The entries below should be transcribed exactly, every one of them.

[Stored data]
****************************************

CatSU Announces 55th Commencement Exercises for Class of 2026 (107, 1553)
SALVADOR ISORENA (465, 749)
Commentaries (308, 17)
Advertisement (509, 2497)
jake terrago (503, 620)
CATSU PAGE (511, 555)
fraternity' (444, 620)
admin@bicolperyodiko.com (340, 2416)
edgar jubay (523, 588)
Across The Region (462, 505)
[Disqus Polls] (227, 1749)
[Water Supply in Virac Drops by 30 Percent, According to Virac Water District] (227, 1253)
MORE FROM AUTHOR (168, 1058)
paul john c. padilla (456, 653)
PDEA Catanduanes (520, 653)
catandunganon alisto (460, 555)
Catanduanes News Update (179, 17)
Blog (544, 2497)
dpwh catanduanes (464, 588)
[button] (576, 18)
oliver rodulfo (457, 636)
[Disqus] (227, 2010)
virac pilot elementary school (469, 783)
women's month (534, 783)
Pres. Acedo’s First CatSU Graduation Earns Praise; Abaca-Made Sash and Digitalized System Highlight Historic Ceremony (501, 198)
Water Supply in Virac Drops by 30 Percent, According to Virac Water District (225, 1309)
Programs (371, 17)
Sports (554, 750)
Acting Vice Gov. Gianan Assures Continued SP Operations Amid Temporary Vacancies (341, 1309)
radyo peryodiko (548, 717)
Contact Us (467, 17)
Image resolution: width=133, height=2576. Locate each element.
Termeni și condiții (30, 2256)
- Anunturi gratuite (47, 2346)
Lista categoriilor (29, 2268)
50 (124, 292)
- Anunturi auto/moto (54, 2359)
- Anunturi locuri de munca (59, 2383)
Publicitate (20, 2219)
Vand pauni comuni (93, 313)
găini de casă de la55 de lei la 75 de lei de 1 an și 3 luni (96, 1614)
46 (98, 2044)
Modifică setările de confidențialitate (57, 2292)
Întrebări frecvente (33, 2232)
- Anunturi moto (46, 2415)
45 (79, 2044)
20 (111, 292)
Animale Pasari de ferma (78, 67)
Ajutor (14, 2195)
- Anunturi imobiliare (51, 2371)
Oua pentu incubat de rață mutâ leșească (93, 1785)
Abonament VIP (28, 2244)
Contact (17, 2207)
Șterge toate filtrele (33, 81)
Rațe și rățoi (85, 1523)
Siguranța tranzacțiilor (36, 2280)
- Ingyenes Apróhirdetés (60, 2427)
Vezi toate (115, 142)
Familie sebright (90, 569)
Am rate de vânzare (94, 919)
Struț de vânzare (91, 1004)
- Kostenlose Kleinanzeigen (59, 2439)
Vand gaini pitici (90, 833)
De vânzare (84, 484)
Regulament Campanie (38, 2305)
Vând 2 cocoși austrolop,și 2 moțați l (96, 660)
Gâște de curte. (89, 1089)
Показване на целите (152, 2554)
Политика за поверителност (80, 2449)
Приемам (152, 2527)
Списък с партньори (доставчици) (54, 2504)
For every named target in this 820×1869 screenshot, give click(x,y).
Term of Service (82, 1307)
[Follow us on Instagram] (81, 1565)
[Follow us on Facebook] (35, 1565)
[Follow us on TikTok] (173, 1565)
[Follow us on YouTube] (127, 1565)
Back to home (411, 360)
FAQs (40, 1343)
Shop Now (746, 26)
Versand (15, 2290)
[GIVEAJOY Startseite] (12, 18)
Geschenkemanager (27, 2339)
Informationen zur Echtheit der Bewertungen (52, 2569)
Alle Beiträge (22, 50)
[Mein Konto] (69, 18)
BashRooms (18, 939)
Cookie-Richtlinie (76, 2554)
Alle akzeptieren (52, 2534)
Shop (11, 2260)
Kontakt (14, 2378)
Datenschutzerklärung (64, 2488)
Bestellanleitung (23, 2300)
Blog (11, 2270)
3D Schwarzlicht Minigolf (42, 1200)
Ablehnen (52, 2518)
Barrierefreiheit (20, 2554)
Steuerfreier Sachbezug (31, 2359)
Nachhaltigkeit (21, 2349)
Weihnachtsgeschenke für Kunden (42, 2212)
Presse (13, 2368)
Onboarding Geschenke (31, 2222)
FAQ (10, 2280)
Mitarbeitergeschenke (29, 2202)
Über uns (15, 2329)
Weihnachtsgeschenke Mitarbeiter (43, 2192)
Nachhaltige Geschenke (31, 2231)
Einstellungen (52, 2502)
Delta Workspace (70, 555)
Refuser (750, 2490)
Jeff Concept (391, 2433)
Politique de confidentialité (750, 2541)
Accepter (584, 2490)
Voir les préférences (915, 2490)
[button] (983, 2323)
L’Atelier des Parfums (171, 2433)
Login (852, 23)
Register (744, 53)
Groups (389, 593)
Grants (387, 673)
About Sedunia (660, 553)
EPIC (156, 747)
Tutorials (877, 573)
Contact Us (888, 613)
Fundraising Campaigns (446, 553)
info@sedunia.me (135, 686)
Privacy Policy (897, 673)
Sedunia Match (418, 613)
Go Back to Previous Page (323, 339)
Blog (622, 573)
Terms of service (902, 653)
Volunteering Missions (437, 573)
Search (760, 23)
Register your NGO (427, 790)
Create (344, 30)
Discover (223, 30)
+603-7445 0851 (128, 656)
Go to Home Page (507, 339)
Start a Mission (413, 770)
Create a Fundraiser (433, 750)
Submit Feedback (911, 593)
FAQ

****************************************

— Answer for this exercise —
CatSU Announces 55th Commencement Exercises for Class of 2026 (107, 1553)
SALVADOR ISORENA (465, 749)
Commentaries (308, 17)
Advertisement (509, 2497)
jake terrago (503, 620)
CATSU PAGE (511, 555)
fraternity' (444, 620)
admin@bicolperyodiko.com (340, 2416)
edgar jubay (523, 588)
Across The Region (462, 505)
[Disqus Polls] (227, 1749)
[Water Supply in Virac Drops by 30 Percent, According to Virac Water District] (227, 1253)
MORE FROM AUTHOR (168, 1058)
paul john c. padilla (456, 653)
PDEA Catanduanes (520, 653)
catandunganon alisto (460, 555)
Catanduanes News Update (179, 17)
Blog (544, 2497)
dpwh catanduanes (464, 588)
[button] (576, 18)
oliver rodulfo (457, 636)
[Disqus] (227, 2010)
virac pilot elementary school (469, 783)
women's month (534, 783)
Pres. Acedo’s First CatSU Graduation Earns Praise; Abaca-Made Sash and Digitalized System Highlight Historic Ceremony (501, 198)
Water Supply in Virac Drops by 30 Percent, According to Virac Water District (225, 1309)
Programs (371, 17)
Sports (554, 750)
Acting Vice Gov. Gianan Assures Continued SP Operations Amid Temporary Vacancies (341, 1309)
radyo peryodiko (548, 717)
Contact Us (467, 17)
Image resolution: width=133, height=2576. Locate each element.
Termeni și condiții (30, 2256)
- Anunturi gratuite (47, 2346)
Lista categoriilor (29, 2268)
50 (124, 292)
- Anunturi auto/moto (54, 2359)
- Anunturi locuri de munca (59, 2383)
Publicitate (20, 2219)
Vand pauni comuni (93, 313)
găini de casă de la55 de lei la 75 de lei de 1 an și 3 luni (96, 1614)
46 (98, 2044)
Modifică setările de confidențialitate (57, 2292)
Întrebări frecvente (33, 2232)
- Anunturi moto (46, 2415)
45 (79, 2044)
20 (111, 292)
Animale Pasari de ferma (78, 67)
Ajutor (14, 2195)
- Anunturi imobiliare (51, 2371)
Oua pentu incubat de rață mutâ leșească (93, 1785)
Abonament VIP (28, 2244)
Contact (17, 2207)
Șterge toate filtrele (33, 81)
Rațe și rățoi (85, 1523)
Siguranța tranzacțiilor (36, 2280)
- Ingyenes Apróhirdetés (60, 2427)
Vezi toate (115, 142)
Familie sebright (90, 569)
Am rate de vânzare (94, 919)
Struț de vânzare (91, 1004)
- Kostenlose Kleinanzeigen (59, 2439)
Vand gaini pitici (90, 833)
De vânzare (84, 484)
Regulament Campanie (38, 2305)
Vând 2 cocoși austrolop,și 2 moțați l (96, 660)
Gâște de curte. (89, 1089)
Показване на целите (152, 2554)
Политика за поверителност (80, 2449)
Приемам (152, 2527)
Списък с партньори (доставчици) (54, 2504)
For every named target in this 820×1869 screenshot, give click(x,y).
Term of Service (82, 1307)
[Follow us on Instagram] (81, 1565)
[Follow us on Facebook] (35, 1565)
[Follow us on TikTok] (173, 1565)
[Follow us on YouTube] (127, 1565)
Back to home (411, 360)
FAQs (40, 1343)
Shop Now (746, 26)
Versand (15, 2290)
[GIVEAJOY Startseite] (12, 18)
Geschenkemanager (27, 2339)
Informationen zur Echtheit der Bewertungen (52, 2569)
Alle Beiträge (22, 50)
[Mein Konto] (69, 18)
BashRooms (18, 939)
Cookie-Richtlinie (76, 2554)
Alle akzeptieren (52, 2534)
Shop (11, 2260)
Kontakt (14, 2378)
Datenschutzerklärung (64, 2488)
Bestellanleitung (23, 2300)
Blog (11, 2270)
3D Schwarzlicht Minigolf (42, 1200)
Ablehnen (52, 2518)
Barrierefreiheit (20, 2554)
Steuerfreier Sachbezug (31, 2359)
Nachhaltigkeit (21, 2349)
Weihnachtsgeschenke für Kunden (42, 2212)
Presse (13, 2368)
Onboarding Geschenke (31, 2222)
FAQ (10, 2280)
Mitarbeitergeschenke (29, 2202)
Über uns (15, 2329)
Weihnachtsgeschenke Mitarbeiter (43, 2192)
Nachhaltige Geschenke (31, 2231)
Einstellungen (52, 2502)
Delta Workspace (70, 555)
Refuser (750, 2490)
Jeff Concept (391, 2433)
Politique de confidentialité (750, 2541)
Accepter (584, 2490)
Voir les préférences (915, 2490)
[button] (983, 2323)
L’Atelier des Parfums (171, 2433)
Login (852, 23)
Register (744, 53)
Groups (389, 593)
Grants (387, 673)
About Sedunia (660, 553)
EPIC (156, 747)
Tutorials (877, 573)
Contact Us (888, 613)
Fundraising Campaigns (446, 553)
info@sedunia.me (135, 686)
Privacy Policy (897, 673)
Sedunia Match (418, 613)
Go Back to Previous Page (323, 339)
Blog (622, 573)
Terms of service (902, 653)
Volunteering Missions (437, 573)
Search (760, 23)
Register your NGO (427, 790)
Create (344, 30)
Discover (223, 30)
+603-7445 0851 (128, 656)
Go to Home Page (507, 339)
Start a Mission (413, 770)
Create a Fundraiser (433, 750)
Submit Feedback (911, 593)
FAQ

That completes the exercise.